Touch also generates a sense of control. Consumers are more likely to buy something if they handle the product first.
That’s easy for brick-and-mortar stores. But in an increasingly digital world, businesses have to get creative. Nordstrom, for example, allows customers to select clothing they’re interested in online and pick a store to try them on. When the customer arrives, the clothes are ready in the dressing room.
Encouraging “investment of self”
Businesses should strive to make products customizable. When consumers can personalize products, they buy more and are happy to recommend those products to friends.

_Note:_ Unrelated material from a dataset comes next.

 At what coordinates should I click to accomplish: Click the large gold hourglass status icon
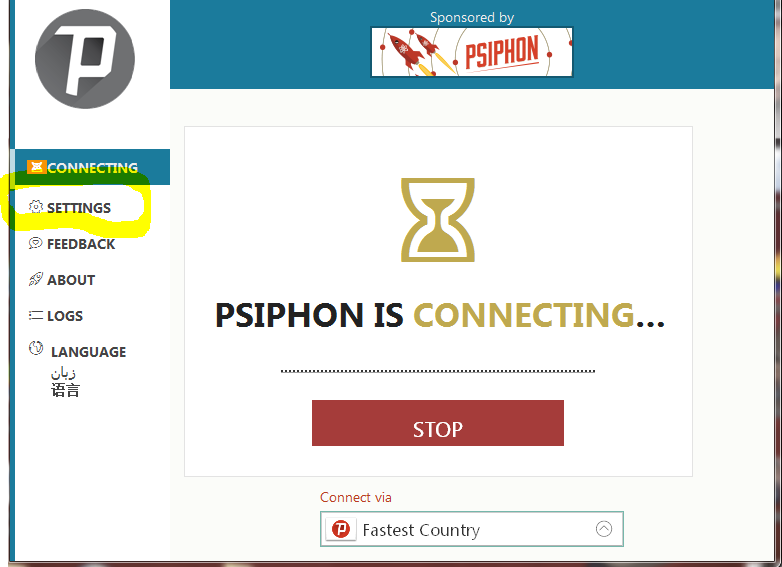coord(438,220)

Take Coca-Cola’s 2014 “Share a Coke”campaign. The company’s total volume of soft drinks sold had fallen for 11 years straight. So Coke decided to sell bottles and cans labeled with hundreds of common names. And consumers were invited to request their own customized cans. Sales turned around, rising 2.5 percent in just 12 weeks.
Or consider Great Britain’s tourism campaign. The nation’s tourist authority, VisitBritain, invited Chinese residents to name classic British landmarks in Chinese. They submitted more than 13,000 names and voted on their favorites. The seaside resort Blackpool, for example, was named “A place that is happy to visit” and the famous shopping street Savile Row was named “custom-made rich people street.” Then VisitBritain used these names on social media and websites. The number of Chinese visitors to the United Kingdom increased 27 percent.
Building intimate knowledge
This occurs when customers believe they know every facet of a product or brand so well that they have a special, unique relationship with it. Think about a friend who claims to “discover” a band because they knew about it before any of their peers. Or someone who waits in line for hours for the next iPhone because they want to get it first.
Businesses can cultivate this feeling in many ways. REI—an outdoor supplies company—sells inexpensive co-op memberships, and members enjoy members-only sales, free classes, even in-store “garage sales” of returned merchandise. Realtors offer customers virtual reality tours of hard-to-visit homes, with the additional option to virtually customize a home they are considering. Both of these tactics should elicit feelings of ownership.
The dangers of psychological ownership
Star Wars fans are notorious for their psychological ownership of a film franchise they know intimately. Recently, a group of these fans even launched a campaign to entirely remake the latest sequel—The Last Jedi—because they disliked what it did with “their” brand. The general resentment towards the film showed at the box office; the movie’s sales fell about $200 million short of several Wall Street analysts’ predictions.
As the irate Star Wars fans show, once companies cultivate psychological ownership, they need to respect it. Psychological owners can get defensive—even territorial —about “their” brands.
Tropicana found this out in 2009, when it scrapped its iconic logo of a simple straw in an orange. The redesign turned off a generation of customers who had grown up with the image and felt ownership over the original design.
In less than two months, Tropicana’s sales plummeted 20%. Competitors’ sales increased by double-digits. Tropicana soon went back to its original design.
Opportunities abound for companies to inspire psychological ownership. A furniture store could encourage customers to assemble—with staff assistance, as needed—a small piece of furniture when they first walk into the store. The feeling of accomplishment upon successfully building something would instill a sense of ownership early in the purchase process. Likewise, enticing people to control a product by moving it around on a touch screen would increase online shoppers’ feelings of ownership. Even an animal shelter, by inviting people to submit names online for shelter animals, could get more people to adopt pets!
Companies legally own their brand, but their most devoted customers may own it psychologically. Businesses should cultivate this feeling—and then respect it.